NASSAU, BAHAMAS — Months after much of the world’s economy shut or slowed down in response to the COVID-19 pandemic, the Bahamas real estate market is awakening with an explosion of new interest by people from around the world.
“They are seeking a place that is safe and secure, yet has all the advantages of a contemporary lifestyle in a stable, English-speaking location,” said Christine Wallace-Whitfield, President of the Bahamas Real Estate Association (BREA), one of the country’s largest professional organizations.
“There is nowhere that fits the bill better than The Bahamas – close to the U.S., politically stable government, a peaceful, independent nation with magnificent waters for boating, clean air for recreation and good health and all the amenities people from all walks of life expect in the most urban and sophisticated cities.”
According to Wallace-Whitfield, firms from around the country are reporting heightened interest in property in general with especially great interest in private islands, secure estates in gated communities and land with elevation.
“Waterfront is still a huge drawing card and always will be, but now we are hearing more requests for waterfront with elevation as people become increasingly aware of climate change and its impact on low-lying areas,” she said.
As long ago as 2017, a panel of experts organized by Forbes magazine voted The Bahamas the best place for a real estate investment “hands down.”
A significant part of the appeal – security, explains Wallace-Whitfield.
“As people spend more time sheltering-in-place, the place where they shelter becomes more important,” she said.
“Whether we are working from home or just staying at home, that place we call home becomes a central part of our lives. There is no question that the pandemic was a game-changer.”
According to Realtor.com, the pandemic also changed how people shop for real estate, driving more traffic to virtual tours and even the scheduling of online open houses. The time spent per visit on Realtor.com increased 14 percent in the first lockdown month between March and April, its CEO reported.
A hike in interest in real estate in general and Bahamian real estate in particular has the potential to be the catalyst for this nation’s massive economic recovery, said Wallace-Whitfield, who is serving her third term heading up the 700-plus member association.

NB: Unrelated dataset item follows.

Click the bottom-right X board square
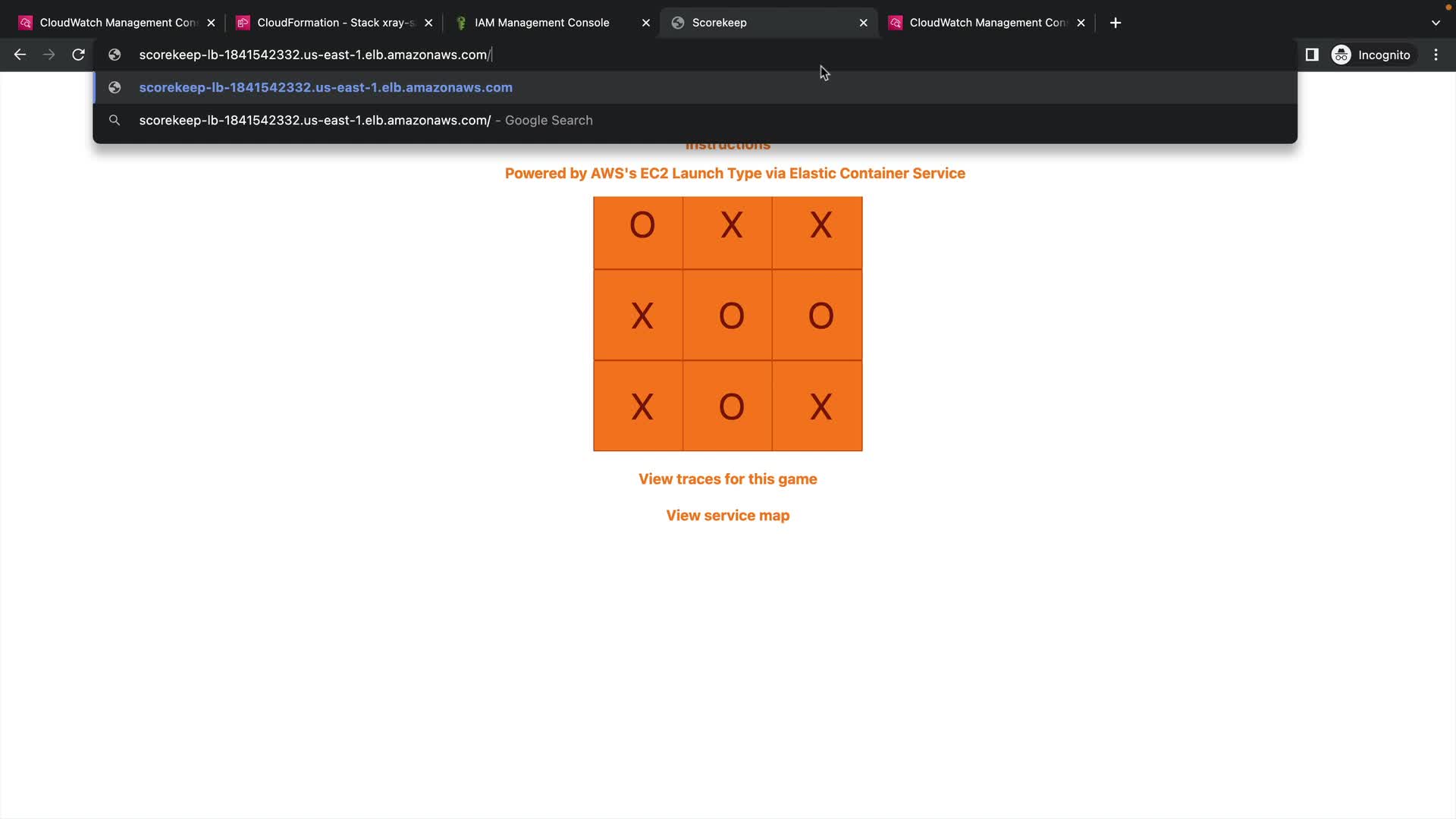The image size is (1456, 819). point(817,406)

“Real estate and development combined create the second pillar of the Bahamian economy and land is far less fickle than tourism so it is a positive for The Bahamas that we are experiencing growth in this area,” she noted.
“It is up to us to maximize the benefits of our unique position in the world. We need to be innovative and creative, understanding that just because we did things a certain way before does not mean we have to do them that way forever.”
Among ideas she hopes BREA will consider are economic citizenship that has been calculated to raise as much as $300 million, a reduction in the prime rate that will make borrowing more affordable for the middle class and first time homeowners, stamp tax exemption on certain categories of property or Family Island properties purchased by Bahamians and a graduated increase in real property tax on properties valued at more than $3 million.